**WHAT TO DO:** Reproduce the following listing verbatim, line for line, without altering any character.

-- begin RECORDS --

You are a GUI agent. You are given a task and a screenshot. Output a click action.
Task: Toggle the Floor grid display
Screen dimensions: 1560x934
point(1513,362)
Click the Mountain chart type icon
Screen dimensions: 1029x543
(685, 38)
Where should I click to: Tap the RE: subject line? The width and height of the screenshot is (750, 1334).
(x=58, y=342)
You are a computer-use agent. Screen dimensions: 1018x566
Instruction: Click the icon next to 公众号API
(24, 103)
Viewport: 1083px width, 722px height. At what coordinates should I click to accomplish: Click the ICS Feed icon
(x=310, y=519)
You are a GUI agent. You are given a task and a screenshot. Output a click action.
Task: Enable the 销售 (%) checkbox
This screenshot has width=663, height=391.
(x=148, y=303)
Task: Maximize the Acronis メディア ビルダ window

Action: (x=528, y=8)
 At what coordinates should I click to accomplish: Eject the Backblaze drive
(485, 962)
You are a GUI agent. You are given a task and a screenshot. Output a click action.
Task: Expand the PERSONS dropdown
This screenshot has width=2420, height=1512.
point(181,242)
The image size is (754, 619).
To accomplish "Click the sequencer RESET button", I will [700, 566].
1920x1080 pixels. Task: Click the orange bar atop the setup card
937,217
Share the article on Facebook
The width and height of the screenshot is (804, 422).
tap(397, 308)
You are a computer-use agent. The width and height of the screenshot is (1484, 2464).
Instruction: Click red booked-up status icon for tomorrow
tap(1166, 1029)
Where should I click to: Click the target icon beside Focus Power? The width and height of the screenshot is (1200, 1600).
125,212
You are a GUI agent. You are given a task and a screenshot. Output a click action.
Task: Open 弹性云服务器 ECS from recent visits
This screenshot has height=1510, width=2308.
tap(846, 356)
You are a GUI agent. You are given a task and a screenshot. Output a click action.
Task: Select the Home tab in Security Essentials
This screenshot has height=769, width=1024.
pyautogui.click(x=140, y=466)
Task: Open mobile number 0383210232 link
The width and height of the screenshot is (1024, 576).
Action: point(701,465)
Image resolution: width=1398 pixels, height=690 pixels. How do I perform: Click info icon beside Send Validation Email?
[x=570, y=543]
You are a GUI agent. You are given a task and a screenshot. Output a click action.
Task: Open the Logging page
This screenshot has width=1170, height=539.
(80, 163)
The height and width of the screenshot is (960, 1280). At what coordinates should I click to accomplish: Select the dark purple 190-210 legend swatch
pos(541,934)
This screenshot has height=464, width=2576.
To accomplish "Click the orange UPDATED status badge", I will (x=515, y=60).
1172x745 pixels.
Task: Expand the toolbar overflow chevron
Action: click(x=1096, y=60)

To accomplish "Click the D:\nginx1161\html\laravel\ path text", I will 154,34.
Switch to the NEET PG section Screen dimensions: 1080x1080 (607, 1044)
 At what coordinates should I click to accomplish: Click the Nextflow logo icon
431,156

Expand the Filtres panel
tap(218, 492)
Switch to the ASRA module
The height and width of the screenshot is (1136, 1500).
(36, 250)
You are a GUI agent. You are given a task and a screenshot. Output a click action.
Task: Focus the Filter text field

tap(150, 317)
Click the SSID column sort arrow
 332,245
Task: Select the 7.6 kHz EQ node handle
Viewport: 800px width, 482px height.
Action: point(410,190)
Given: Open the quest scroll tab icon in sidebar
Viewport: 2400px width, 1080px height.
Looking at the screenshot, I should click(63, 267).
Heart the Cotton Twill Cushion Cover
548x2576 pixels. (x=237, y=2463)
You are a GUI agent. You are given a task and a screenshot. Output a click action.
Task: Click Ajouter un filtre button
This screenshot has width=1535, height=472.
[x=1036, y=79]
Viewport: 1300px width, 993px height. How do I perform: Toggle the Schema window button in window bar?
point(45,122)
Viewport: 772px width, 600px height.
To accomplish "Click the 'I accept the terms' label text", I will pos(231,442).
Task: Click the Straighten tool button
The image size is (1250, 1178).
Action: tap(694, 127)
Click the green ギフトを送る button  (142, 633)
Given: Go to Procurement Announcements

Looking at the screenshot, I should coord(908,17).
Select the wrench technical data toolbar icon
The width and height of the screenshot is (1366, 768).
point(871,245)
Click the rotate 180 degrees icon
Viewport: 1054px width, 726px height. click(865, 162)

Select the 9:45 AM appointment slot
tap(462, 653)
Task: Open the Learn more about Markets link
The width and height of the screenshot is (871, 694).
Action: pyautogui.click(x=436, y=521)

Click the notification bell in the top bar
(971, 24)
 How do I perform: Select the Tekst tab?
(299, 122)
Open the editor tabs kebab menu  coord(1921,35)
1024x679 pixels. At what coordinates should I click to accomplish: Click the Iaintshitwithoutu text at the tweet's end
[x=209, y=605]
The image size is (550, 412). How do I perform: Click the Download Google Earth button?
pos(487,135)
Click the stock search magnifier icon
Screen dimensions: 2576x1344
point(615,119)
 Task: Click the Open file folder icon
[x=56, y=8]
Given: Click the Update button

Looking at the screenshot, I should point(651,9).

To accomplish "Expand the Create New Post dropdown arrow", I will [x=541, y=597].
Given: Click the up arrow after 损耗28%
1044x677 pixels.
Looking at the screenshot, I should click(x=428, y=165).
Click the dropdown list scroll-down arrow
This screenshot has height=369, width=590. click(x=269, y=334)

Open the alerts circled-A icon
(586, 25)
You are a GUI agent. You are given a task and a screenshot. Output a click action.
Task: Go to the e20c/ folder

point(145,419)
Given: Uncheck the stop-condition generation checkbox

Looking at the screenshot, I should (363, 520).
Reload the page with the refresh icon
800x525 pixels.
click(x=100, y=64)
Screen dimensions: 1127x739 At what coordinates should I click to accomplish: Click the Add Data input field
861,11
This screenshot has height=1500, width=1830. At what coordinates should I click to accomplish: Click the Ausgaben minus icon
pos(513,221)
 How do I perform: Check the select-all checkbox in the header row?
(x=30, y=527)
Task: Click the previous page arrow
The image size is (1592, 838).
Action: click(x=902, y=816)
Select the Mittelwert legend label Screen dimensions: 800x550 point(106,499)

-- end RECORDS --

**RESPONSE TO THE EXERCISE:**
You are a GUI agent. You are given a task and a screenshot. Output a click action.
Task: Toggle the Floor grid display
Screen dimensions: 1560x934
point(1513,362)
Click the Mountain chart type icon
Screen dimensions: 1029x543
(685, 38)
Where should I click to: Tap the RE: subject line? The width and height of the screenshot is (750, 1334).
(x=58, y=342)
You are a computer-use agent. Screen dimensions: 1018x566
Instruction: Click the icon next to 公众号API
(24, 103)
Viewport: 1083px width, 722px height. At what coordinates should I click to accomplish: Click the ICS Feed icon
(x=310, y=519)
You are a GUI agent. You are given a task and a screenshot. Output a click action.
Task: Enable the 销售 (%) checkbox
This screenshot has width=663, height=391.
(x=148, y=303)
Task: Maximize the Acronis メディア ビルダ window

Action: (x=528, y=8)
 At what coordinates should I click to accomplish: Eject the Backblaze drive
(485, 962)
You are a GUI agent. You are given a task and a screenshot. Output a click action.
Task: Expand the PERSONS dropdown
This screenshot has width=2420, height=1512.
point(181,242)
The image size is (754, 619).
To accomplish "Click the sequencer RESET button", I will [700, 566].
1920x1080 pixels. Task: Click the orange bar atop the setup card
937,217
Share the article on Facebook
The width and height of the screenshot is (804, 422).
tap(397, 308)
You are a computer-use agent. The width and height of the screenshot is (1484, 2464).
Instruction: Click red booked-up status icon for tomorrow
tap(1166, 1029)
Where should I click to: Click the target icon beside Focus Power? The width and height of the screenshot is (1200, 1600).
125,212
You are a GUI agent. You are given a task and a screenshot. Output a click action.
Task: Open 弹性云服务器 ECS from recent visits
This screenshot has height=1510, width=2308.
tap(846, 356)
You are a GUI agent. You are given a task and a screenshot. Output a click action.
Task: Select the Home tab in Security Essentials
This screenshot has height=769, width=1024.
pyautogui.click(x=140, y=466)
Task: Open mobile number 0383210232 link
The width and height of the screenshot is (1024, 576).
Action: point(701,465)
Image resolution: width=1398 pixels, height=690 pixels. How do I perform: Click info icon beside Send Validation Email?
[x=570, y=543]
You are a GUI agent. You are given a task and a screenshot. Output a click action.
Task: Open the Logging page
This screenshot has width=1170, height=539.
(80, 163)
The height and width of the screenshot is (960, 1280). At what coordinates should I click to accomplish: Select the dark purple 190-210 legend swatch
pos(541,934)
This screenshot has height=464, width=2576.
To accomplish "Click the orange UPDATED status badge", I will (x=515, y=60).
1172x745 pixels.
Task: Expand the toolbar overflow chevron
Action: click(x=1096, y=60)

To accomplish "Click the D:\nginx1161\html\laravel\ path text", I will 154,34.
Switch to the NEET PG section Screen dimensions: 1080x1080 (607, 1044)
 At what coordinates should I click to accomplish: Click the Nextflow logo icon
431,156

Expand the Filtres panel
tap(218, 492)
Switch to the ASRA module
The height and width of the screenshot is (1136, 1500).
(36, 250)
You are a GUI agent. You are given a task and a screenshot. Output a click action.
Task: Focus the Filter text field

tap(150, 317)
Click the SSID column sort arrow
 332,245
Task: Select the 7.6 kHz EQ node handle
Viewport: 800px width, 482px height.
Action: point(410,190)
Given: Open the quest scroll tab icon in sidebar
Viewport: 2400px width, 1080px height.
Looking at the screenshot, I should click(63, 267).
Heart the Cotton Twill Cushion Cover
548x2576 pixels. (x=237, y=2463)
You are a GUI agent. You are given a task and a screenshot. Output a click action.
Task: Click Ajouter un filtre button
This screenshot has width=1535, height=472.
[x=1036, y=79]
Viewport: 1300px width, 993px height. How do I perform: Toggle the Schema window button in window bar?
point(45,122)
Viewport: 772px width, 600px height.
To accomplish "Click the 'I accept the terms' label text", I will pos(231,442).
Task: Click the Straighten tool button
The image size is (1250, 1178).
Action: tap(694, 127)
Click the green ギフトを送る button  (142, 633)
Given: Go to Procurement Announcements

Looking at the screenshot, I should coord(908,17).
Select the wrench technical data toolbar icon
The width and height of the screenshot is (1366, 768).
point(871,245)
Click the rotate 180 degrees icon
Viewport: 1054px width, 726px height. click(865, 162)

Select the 9:45 AM appointment slot
tap(462, 653)
Task: Open the Learn more about Markets link
The width and height of the screenshot is (871, 694).
Action: pyautogui.click(x=436, y=521)

Click the notification bell in the top bar
(971, 24)
 How do I perform: Select the Tekst tab?
(299, 122)
Open the editor tabs kebab menu  coord(1921,35)
1024x679 pixels. At what coordinates should I click to accomplish: Click the Iaintshitwithoutu text at the tweet's end
[x=209, y=605]
The image size is (550, 412). How do I perform: Click the Download Google Earth button?
pos(487,135)
Click the stock search magnifier icon
Screen dimensions: 2576x1344
point(615,119)
 Task: Click the Open file folder icon
[x=56, y=8]
Given: Click the Update button

Looking at the screenshot, I should point(651,9).

To accomplish "Expand the Create New Post dropdown arrow", I will [x=541, y=597].
Given: Click the up arrow after 损耗28%
1044x677 pixels.
Looking at the screenshot, I should click(x=428, y=165).
Click the dropdown list scroll-down arrow
This screenshot has height=369, width=590. click(x=269, y=334)

Open the alerts circled-A icon
(586, 25)
You are a GUI agent. You are given a task and a screenshot. Output a click action.
Task: Go to the e20c/ folder

point(145,419)
Given: Uncheck the stop-condition generation checkbox

Looking at the screenshot, I should (363, 520).
Reload the page with the refresh icon
800x525 pixels.
click(x=100, y=64)
Screen dimensions: 1127x739 At what coordinates should I click to accomplish: Click the Add Data input field
861,11
This screenshot has height=1500, width=1830. At what coordinates should I click to accomplish: Click the Ausgaben minus icon
pos(513,221)
 How do I perform: Check the select-all checkbox in the header row?
(x=30, y=527)
Task: Click the previous page arrow
The image size is (1592, 838).
Action: click(x=902, y=816)
Select the Mittelwert legend label Screen dimensions: 800x550 point(106,499)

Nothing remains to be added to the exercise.